久山町の田園風景。この風景は、何もせず残ったわけではない

「御料理茅乃舎」と「茅乃舎だし」で知られる久原本家。同社が本社を置く久山町は、豊かな自然環境と独自のまちづくりで知られる。「茅乃舎」が生まれた背景と根底に流れる思想、それを育んだ久山町のまちづくりの哲学を解き明かす。その2回目。

※1回目「高級だし市場を生み出した『茅乃舎だし』、その根底に流れるまちづくりの哲学」から読む

(篠原 匡:編集者・ジャーナリスト、蛙企画代表)

※著者がナビゲーターを務めるテレ東ビズ「ニッポン辺境ビジネス図鑑~福岡県久山町編~」も併せてご覧ください!

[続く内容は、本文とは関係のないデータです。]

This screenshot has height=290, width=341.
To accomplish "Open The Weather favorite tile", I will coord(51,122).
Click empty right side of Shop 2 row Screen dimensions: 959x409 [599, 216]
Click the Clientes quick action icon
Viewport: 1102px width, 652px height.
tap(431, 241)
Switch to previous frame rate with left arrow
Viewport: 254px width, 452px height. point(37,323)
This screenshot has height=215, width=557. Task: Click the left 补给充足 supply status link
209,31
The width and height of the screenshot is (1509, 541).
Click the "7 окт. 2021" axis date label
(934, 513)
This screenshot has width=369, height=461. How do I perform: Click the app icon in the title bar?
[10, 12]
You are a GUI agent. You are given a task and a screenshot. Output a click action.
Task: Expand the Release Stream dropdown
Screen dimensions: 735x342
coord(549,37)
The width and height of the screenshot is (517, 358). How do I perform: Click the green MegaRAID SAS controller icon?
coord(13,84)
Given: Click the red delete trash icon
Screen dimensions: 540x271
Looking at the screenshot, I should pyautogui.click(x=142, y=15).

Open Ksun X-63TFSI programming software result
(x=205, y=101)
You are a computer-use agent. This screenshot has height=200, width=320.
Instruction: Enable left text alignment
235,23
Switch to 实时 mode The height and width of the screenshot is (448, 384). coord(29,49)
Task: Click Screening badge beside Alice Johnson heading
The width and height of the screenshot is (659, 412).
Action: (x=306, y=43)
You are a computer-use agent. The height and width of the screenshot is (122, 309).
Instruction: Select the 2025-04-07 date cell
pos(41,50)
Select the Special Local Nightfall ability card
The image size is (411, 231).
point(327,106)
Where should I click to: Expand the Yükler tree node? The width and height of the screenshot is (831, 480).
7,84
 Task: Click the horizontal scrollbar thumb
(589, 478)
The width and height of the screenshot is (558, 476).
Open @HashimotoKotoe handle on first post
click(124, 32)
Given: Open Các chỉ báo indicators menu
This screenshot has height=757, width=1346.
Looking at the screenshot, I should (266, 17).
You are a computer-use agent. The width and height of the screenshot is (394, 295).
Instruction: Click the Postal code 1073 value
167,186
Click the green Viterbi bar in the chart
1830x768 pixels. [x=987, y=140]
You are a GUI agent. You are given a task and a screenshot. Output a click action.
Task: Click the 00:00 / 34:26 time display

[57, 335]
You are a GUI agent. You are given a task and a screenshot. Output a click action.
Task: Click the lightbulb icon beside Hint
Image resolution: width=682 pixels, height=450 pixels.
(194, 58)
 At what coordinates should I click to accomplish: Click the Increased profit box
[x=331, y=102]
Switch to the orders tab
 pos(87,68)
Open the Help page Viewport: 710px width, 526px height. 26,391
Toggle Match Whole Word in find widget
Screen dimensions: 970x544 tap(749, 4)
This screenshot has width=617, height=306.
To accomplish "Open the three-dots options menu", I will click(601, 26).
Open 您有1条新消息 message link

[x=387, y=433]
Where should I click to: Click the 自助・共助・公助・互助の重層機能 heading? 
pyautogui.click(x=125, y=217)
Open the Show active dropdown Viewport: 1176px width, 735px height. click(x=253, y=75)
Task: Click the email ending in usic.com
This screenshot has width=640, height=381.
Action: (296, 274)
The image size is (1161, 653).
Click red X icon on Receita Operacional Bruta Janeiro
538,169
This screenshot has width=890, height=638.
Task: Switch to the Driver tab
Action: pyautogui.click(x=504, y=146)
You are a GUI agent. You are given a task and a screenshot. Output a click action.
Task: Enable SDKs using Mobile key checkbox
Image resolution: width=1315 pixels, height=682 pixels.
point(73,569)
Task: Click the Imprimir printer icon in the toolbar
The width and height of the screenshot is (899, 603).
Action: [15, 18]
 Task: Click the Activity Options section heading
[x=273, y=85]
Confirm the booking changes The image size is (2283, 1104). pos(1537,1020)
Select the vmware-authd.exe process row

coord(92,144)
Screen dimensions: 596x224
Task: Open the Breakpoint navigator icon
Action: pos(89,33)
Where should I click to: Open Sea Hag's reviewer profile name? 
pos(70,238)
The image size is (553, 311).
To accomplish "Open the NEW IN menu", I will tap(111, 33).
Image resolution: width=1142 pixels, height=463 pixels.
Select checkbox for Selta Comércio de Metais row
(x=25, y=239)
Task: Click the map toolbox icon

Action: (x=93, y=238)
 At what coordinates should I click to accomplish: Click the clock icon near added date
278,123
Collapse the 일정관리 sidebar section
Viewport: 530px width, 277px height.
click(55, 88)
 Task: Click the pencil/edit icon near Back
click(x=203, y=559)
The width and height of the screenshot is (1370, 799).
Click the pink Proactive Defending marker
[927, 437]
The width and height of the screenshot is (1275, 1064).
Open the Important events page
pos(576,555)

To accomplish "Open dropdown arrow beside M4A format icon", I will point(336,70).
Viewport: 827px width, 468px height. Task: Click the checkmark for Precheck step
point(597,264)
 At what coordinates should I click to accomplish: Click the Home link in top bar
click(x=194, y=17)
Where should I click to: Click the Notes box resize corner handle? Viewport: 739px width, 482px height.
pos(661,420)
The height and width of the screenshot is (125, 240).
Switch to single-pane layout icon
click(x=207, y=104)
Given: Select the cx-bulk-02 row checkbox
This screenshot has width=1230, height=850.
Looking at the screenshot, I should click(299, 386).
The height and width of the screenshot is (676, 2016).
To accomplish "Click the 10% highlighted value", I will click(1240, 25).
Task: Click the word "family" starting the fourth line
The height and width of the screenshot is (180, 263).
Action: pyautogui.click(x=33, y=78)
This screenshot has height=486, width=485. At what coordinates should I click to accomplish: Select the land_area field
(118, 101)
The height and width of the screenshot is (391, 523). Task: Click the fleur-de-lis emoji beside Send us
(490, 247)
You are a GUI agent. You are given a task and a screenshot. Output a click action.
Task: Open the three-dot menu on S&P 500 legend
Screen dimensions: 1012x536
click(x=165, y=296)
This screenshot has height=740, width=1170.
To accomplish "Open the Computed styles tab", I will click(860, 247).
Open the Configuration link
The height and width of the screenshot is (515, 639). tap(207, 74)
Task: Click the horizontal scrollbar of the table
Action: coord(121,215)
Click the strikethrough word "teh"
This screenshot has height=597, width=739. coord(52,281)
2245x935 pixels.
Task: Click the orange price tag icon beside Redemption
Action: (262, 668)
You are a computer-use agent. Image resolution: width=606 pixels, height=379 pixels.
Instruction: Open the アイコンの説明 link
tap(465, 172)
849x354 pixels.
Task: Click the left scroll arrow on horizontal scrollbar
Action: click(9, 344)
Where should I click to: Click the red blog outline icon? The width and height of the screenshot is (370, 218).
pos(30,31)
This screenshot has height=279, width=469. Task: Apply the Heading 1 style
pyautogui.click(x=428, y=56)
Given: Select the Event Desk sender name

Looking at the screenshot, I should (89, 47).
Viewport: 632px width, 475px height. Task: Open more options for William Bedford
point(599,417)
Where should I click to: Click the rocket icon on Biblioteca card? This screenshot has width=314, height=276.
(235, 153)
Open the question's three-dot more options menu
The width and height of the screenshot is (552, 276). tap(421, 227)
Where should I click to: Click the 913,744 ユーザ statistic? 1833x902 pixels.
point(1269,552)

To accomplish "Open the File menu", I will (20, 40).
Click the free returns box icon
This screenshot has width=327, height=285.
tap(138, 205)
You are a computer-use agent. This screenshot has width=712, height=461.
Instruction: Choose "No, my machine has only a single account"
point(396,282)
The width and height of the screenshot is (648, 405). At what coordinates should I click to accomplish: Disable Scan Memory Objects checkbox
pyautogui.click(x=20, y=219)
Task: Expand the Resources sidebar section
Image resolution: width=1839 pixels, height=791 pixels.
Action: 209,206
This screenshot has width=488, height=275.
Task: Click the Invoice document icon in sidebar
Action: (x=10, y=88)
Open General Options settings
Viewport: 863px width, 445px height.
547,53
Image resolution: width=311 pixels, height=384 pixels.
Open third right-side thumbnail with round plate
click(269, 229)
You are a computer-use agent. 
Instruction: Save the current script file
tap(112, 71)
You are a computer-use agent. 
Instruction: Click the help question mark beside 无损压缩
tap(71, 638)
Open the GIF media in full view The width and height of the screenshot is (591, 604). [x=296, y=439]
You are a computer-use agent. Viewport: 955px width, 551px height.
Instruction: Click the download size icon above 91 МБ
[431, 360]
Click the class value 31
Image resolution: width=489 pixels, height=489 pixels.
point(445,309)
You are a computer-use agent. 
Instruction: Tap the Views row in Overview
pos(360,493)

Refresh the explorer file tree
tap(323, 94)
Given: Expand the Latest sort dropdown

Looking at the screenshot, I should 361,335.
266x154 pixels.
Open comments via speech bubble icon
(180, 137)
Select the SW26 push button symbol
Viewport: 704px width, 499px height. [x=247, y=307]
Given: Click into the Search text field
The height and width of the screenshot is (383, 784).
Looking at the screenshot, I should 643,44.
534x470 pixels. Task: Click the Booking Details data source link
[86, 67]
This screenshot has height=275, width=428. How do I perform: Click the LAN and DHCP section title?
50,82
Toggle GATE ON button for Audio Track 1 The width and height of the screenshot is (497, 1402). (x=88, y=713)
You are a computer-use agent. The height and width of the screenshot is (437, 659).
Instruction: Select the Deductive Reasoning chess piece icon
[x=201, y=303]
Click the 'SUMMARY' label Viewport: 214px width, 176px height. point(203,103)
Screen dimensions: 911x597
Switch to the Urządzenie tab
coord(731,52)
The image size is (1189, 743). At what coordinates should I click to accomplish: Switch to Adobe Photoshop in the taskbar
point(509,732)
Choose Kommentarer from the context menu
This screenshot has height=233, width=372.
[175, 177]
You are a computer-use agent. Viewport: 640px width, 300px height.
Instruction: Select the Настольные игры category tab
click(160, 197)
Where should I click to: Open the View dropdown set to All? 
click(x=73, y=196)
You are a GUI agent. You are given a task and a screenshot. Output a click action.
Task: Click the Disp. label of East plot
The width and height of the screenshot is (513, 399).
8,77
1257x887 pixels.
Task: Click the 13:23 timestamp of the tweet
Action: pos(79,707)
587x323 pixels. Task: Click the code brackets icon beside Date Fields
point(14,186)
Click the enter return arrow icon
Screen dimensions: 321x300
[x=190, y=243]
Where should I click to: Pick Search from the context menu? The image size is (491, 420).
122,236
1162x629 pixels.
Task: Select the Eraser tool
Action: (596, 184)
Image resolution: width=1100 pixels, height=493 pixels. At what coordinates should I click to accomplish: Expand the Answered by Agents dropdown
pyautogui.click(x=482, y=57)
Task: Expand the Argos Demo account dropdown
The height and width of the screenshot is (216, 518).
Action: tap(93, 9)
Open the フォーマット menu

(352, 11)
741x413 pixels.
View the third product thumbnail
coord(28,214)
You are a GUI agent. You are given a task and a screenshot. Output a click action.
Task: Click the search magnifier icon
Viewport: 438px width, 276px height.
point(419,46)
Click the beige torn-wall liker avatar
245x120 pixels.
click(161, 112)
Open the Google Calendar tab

 久山町は今から50年以上前の1970年に、町の面積の97%を市街化調整区域に指定した。市街化調整区域とは、都市計画法で定められた「市街化を抑制する区域」のこと。この区域では、住宅や商業施設などを建てる場合は行政への許可申請が必要になる。つまり、町の大半に開発規制がかかっている。

 町も、時代にあわせて市街化調整区域を変更し、住宅地や商業地への転用を進めてきた。ただ、住宅地にある住宅の売買は自由だが、新規の開発は町がコントロールしているため、住宅開発が野放図にされるということがない。

 このような規制を導入したのは、久山町の2代目町長を務めた小早川新氏である。

7期28年にわたって久山町長を務めた小早川新氏(写真中央)(写真:共同通信社)
日本中が経済優先、開発優先で動いていた時代に、久山町はあえて開発規制を敷いた。写真は東名高速道路の建設風景(写真:AP/アフロ)

 当時は高度経済成長のまっただ中、日本中が経済優先、開発優先で動いていた時代だ。その中にあって、自然環境や田園風景、農村集落のコミュニティが再評価される時代が来ると主張。それを守っていくために開発規制を敷いた。

 直後の1972年に、首相となる田中角栄が『日本列島改造論』を上梓したことを考えれば、どれだけ時代に逆行した政策かがわかるのではないか。

 以来、久山町は「環境」「健康」「教育」の3つの軸でまちづくりを推し進めてきた。そのまちづくりは、第二次臨時行政調査会、通称「土光臨調」を率いた土光敏夫氏も「地方行政の模範」として高く評価している。